___ Text block ___
Kenya Colony
From Classic Encyclopedia 1911
"KENYA COLONY 4.601). - The East Africa Protectorate, commonly known as British East Africa, was annexed to the British Crown in July 1920 and renamed Kenya Colony after Mt. Kenya, the most commanding natural feature of the country. The coast lands included in the protectorate which formed part of the Sultanate of Zanzibar were, however, not annexed; these became the Kenya Protectorate. The present article deals with the country as a whole after 1910, before and after the change in the form of government.
Census returns for 1911 gave the white pop. as 3,175 and the Asiatic (mainly British Indians) at 11,886. In 1920 the whites numbered about 5,570, Asiatics 17,427, Arabs (i.e. those long settled in E. Africa and not classed as Asiatics) about 8,000. The native pop. was estimated at 2,620,000. Mombasa, the chief seaport, had 32,000 inhabitants (350 Europeans); Nairobi, the capital, 15,274, of whom 2,020 were Europeans and about 5,000 Indians. The town has handsome public and private buildings, and nearly all the conveniences of a European city.
The period 1904-14 witnessed a great development in the highlands. The area suited to white colonization proved less than had been supposed and does not greatly exceed 12,000 sq. miles. Nearly all of this area had been alienated by 1921. In addition considerable areas along the sea-coast and adjoining Victoria Nyanza were developed by whites as " jungle " plantations, and a beginning made in exploiting the mineral deposits. Unlike the Baganda and other tribes of the Uganda Protectorate the natives produced comparatively little on their own account for export, except sim-sim, which is in demand for its oil, and is grown extensively by the natives of the Nyanza province. Somalis conduct a large trade in cattle. The white settlers in the highlands grow maize, wheat, barley, coffee, potatoes and other vegetables, fruits, flax, etc.; in the lowlands coco-nut, sisal, rubber, cotton and tobacco are the chief products. There are extensive grazing grounds in the highlands with large stocks of cattle and sheep. There are a few ostrich farms. By 1920 over 500,000 ac. had been granted for timber exploitation.
The Uganda railway was taxed to its greatest capacity to carry the rapid increase in goods. This growth of traffic was largely due .to exports from the Uganda Protectorate and the north-west part of German East Africa. A branch line, 93 m. long, starting from the Uganda railway 282 m. from Mombasa (i.e. S. of Nairobi), was built in 1911-2 to the Magadi soda lake. Owned by the company which exploits the soda, it is worked by the Government. Another railway (30 m. long) was built from Nairobi to the Thika river (towards Mt. Kenya), opening up a rich highland region. In 1915-6, for military purposes, a railway was built from Voi (103 m. from Mombasa) via Taveta to Kahe, on the Usambara railway, German East Africa. But lack of adequate means of communication was a great hindrance to the opening up of the country.
___
**Set exercise 1**
According to the Kenya Colony article, how many inhabitants did Nairobi have?
___ Material shown ___
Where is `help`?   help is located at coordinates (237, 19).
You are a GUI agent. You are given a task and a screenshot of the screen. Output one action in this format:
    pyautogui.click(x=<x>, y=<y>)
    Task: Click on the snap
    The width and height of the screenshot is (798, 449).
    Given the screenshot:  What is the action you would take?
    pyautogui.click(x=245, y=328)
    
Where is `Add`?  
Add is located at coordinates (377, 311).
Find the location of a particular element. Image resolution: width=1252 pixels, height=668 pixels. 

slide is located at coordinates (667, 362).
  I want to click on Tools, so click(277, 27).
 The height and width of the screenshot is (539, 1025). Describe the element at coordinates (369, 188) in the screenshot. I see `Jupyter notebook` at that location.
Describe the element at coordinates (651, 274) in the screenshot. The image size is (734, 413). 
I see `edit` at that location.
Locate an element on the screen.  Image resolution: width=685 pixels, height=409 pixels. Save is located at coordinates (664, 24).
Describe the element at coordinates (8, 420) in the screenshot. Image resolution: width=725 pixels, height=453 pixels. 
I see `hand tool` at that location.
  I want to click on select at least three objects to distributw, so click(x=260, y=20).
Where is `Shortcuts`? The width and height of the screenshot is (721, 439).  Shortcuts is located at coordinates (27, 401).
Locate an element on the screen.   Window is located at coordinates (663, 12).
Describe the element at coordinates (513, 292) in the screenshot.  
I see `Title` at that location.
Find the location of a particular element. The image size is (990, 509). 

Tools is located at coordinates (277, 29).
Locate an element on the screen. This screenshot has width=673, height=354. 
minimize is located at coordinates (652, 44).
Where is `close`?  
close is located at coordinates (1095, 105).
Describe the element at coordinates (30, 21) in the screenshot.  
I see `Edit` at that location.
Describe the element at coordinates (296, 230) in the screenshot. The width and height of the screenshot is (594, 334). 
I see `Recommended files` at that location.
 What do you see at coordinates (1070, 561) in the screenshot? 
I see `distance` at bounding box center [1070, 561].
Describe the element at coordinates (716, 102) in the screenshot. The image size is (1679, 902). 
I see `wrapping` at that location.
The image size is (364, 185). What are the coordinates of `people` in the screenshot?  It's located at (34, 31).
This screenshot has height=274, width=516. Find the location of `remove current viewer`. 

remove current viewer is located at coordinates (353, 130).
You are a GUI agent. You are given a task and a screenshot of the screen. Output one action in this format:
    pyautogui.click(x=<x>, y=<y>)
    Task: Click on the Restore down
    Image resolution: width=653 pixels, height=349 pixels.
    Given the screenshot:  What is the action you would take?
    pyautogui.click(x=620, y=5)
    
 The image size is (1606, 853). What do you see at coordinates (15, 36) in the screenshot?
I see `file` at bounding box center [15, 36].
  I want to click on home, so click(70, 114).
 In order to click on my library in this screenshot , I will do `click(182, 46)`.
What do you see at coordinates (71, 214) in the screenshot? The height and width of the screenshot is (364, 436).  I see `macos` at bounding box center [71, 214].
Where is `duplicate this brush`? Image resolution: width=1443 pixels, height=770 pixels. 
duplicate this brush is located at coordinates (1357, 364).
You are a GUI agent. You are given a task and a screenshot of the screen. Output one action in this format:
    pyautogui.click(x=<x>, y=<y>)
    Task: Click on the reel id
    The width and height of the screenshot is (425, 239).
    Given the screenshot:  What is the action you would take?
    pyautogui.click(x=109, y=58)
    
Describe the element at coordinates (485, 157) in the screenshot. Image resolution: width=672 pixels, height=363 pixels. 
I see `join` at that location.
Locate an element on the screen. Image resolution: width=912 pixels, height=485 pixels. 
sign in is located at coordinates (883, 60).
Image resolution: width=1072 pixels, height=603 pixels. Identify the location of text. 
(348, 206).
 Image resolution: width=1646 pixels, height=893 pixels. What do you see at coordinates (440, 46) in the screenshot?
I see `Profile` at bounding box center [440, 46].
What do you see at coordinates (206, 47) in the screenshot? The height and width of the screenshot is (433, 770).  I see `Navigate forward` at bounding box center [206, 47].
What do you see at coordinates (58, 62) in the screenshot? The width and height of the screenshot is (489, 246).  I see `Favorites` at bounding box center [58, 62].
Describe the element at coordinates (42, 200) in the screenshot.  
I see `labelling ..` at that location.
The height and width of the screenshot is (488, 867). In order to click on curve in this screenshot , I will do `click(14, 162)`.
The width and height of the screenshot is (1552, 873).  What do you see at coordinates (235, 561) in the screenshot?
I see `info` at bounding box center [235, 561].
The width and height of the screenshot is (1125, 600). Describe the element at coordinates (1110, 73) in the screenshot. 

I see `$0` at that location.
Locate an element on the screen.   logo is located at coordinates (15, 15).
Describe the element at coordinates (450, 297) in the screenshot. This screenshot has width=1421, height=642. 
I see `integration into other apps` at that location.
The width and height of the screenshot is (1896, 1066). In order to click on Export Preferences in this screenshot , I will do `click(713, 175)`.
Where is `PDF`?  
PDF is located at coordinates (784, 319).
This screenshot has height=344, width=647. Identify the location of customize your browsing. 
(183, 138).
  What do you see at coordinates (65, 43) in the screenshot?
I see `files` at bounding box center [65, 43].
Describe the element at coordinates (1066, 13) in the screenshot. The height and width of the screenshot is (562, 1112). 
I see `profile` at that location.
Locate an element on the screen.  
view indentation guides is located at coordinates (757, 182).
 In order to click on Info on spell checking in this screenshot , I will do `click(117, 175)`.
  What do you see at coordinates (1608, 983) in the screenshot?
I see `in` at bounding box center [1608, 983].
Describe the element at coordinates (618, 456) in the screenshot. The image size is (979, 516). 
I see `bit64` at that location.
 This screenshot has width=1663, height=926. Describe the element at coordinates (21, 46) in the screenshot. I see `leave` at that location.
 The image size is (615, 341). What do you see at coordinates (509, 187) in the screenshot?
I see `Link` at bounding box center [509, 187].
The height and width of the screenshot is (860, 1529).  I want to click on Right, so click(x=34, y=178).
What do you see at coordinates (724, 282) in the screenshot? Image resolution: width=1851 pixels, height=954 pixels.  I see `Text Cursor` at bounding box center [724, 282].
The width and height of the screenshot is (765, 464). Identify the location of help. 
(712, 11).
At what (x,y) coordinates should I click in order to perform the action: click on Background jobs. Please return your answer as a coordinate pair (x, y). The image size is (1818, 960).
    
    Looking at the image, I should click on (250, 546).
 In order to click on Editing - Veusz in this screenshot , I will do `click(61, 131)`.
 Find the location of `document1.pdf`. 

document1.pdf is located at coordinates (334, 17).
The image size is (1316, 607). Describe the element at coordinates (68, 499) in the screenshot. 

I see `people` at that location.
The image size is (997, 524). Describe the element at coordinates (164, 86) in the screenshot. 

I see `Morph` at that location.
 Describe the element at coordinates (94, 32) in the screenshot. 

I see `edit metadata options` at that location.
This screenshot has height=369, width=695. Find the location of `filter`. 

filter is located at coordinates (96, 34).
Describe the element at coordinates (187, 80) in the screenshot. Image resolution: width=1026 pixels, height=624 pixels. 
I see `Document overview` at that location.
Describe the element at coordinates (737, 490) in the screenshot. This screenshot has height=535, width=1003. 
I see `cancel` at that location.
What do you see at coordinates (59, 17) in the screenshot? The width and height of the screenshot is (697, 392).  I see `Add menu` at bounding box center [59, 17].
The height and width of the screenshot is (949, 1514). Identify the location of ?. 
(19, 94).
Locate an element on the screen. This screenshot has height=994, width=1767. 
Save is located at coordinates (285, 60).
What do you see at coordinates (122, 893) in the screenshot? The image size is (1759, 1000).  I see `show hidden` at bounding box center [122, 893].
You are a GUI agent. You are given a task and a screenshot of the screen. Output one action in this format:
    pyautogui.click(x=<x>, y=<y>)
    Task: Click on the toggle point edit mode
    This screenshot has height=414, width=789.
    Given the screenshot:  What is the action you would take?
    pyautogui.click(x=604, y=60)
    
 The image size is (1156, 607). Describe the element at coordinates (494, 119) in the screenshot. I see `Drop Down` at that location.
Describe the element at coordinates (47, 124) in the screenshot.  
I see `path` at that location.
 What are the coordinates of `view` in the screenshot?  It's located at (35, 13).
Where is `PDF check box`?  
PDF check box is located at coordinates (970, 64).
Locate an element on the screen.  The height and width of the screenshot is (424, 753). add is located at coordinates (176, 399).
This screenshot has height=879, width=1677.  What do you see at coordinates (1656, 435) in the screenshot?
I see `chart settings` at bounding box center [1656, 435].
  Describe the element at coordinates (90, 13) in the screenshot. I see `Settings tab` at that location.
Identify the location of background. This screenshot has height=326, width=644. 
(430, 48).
___
**Set exercise 2**
In the listing, return everything from the line containing "The width and height of the screenshot is (765, 464)." down to the line containing "Looking at the", with both of those lines included, reproduced word for word.

**Correct answer 1**
15,274

**Correct answer 2**
The width and height of the screenshot is (765, 464). Identify the location of help. 
(712, 11).
At what (x,y) coordinates should I click in order to perform the action: click on Background jobs. Please return your answer as a coordinate pair (x, y). The image size is (1818, 960).
    
    Looking at the image, I should click on (250, 546).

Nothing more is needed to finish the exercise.